A PHIMBY platform, if implemented, would be an improvement upon the status quo in some ways. Housing supply added by government is still housing supply, and thus would reduce rents for everyone. And because government-subsidized housing is likely to be directly targeted to the needy, such housing will directly benefit low-income renters. By contrast, new market-rate housing eventually benefits the poor by holding down rents, but this process may take years if not decades.
But there are two major political obstacles to PHIMBYism. The first is of course NIMBYism; the same NIMBYs who object to private housing for the middle and upper classes are likely to object even more vociferously to public housing for poor people. Even in poor neighborhoods, low-income housing is controversial. For example, Boyle Heights is a working-class Los Angeles neighborhood famous for anti-gentrification agitation—but even in Boyle Heights, low-income housing has been stalled for years due to NIMBYism. While residents of affluent aresa may see low-income housing as a threat to their way of life, residents of poor areas may believe that they have been a dumping ground for poverty for far too long, and may thus resist new homeless shelters and public housing.

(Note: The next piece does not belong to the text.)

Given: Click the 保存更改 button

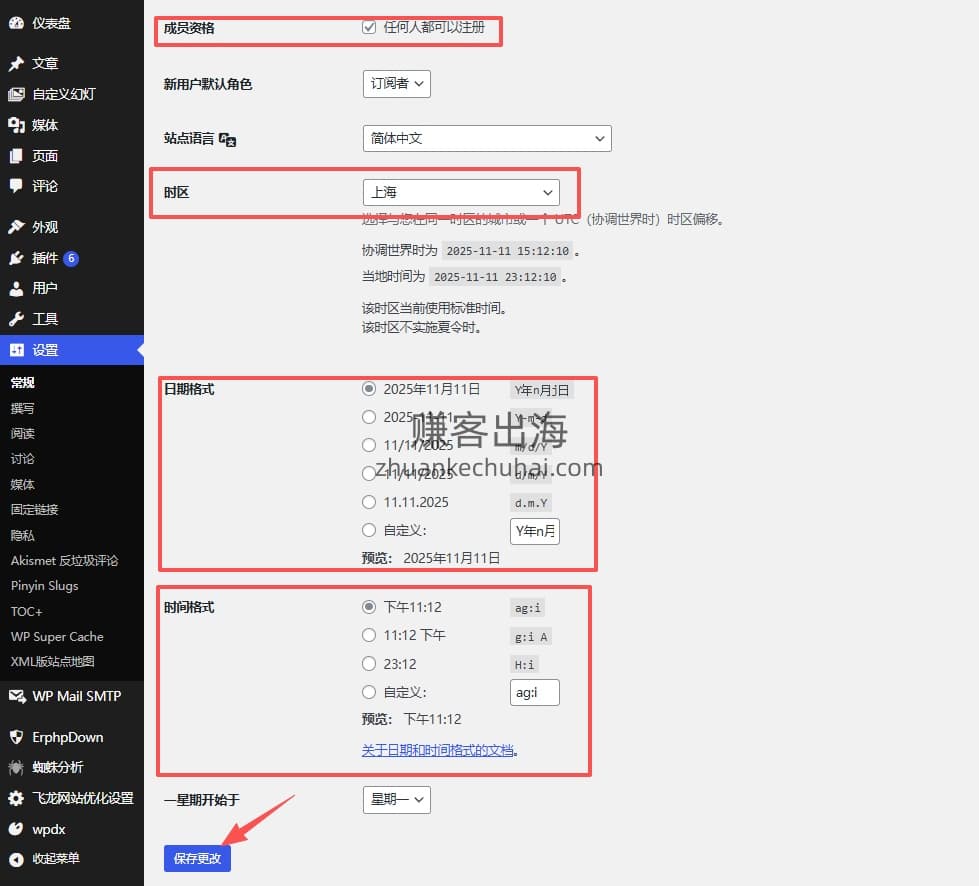Looking at the screenshot, I should pos(197,858).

The second major obstacle is cost. Subsidized housing in urban areas often costs about $700,000 per unit
. So if the United States added a million such units per year,* the taxpayer bill would run to about $700 billion per year—roughly 15 times the current budget for the Department of Housing and Urban Development, or about 15 percent of all federal spending. In recent years, the federal government has been too ideologically divided to support major new domestic spending programs, thus it is hard to imagine Congress approving such a large project. State support for such an expansion seems even more unlikely, because states are usually constitutionally required to balance their budgets and cannot spend as much on new programs on the federal government. In theory, government could fund such programs through large-scale tax increases- but this seems unlikely, not just because of public taxophobia but also because the same progressives who favor public spending on subsidized housing also favor public spending on a wide variety
of other priorities.
So even though a PHIMBY program may be substantively desirable, it may be even more politically infeasible than an aggressive program of zoning deregulation.
*I note that according to Freddie Mac, 1.62 million units per year will be necessary to meet future housing demand.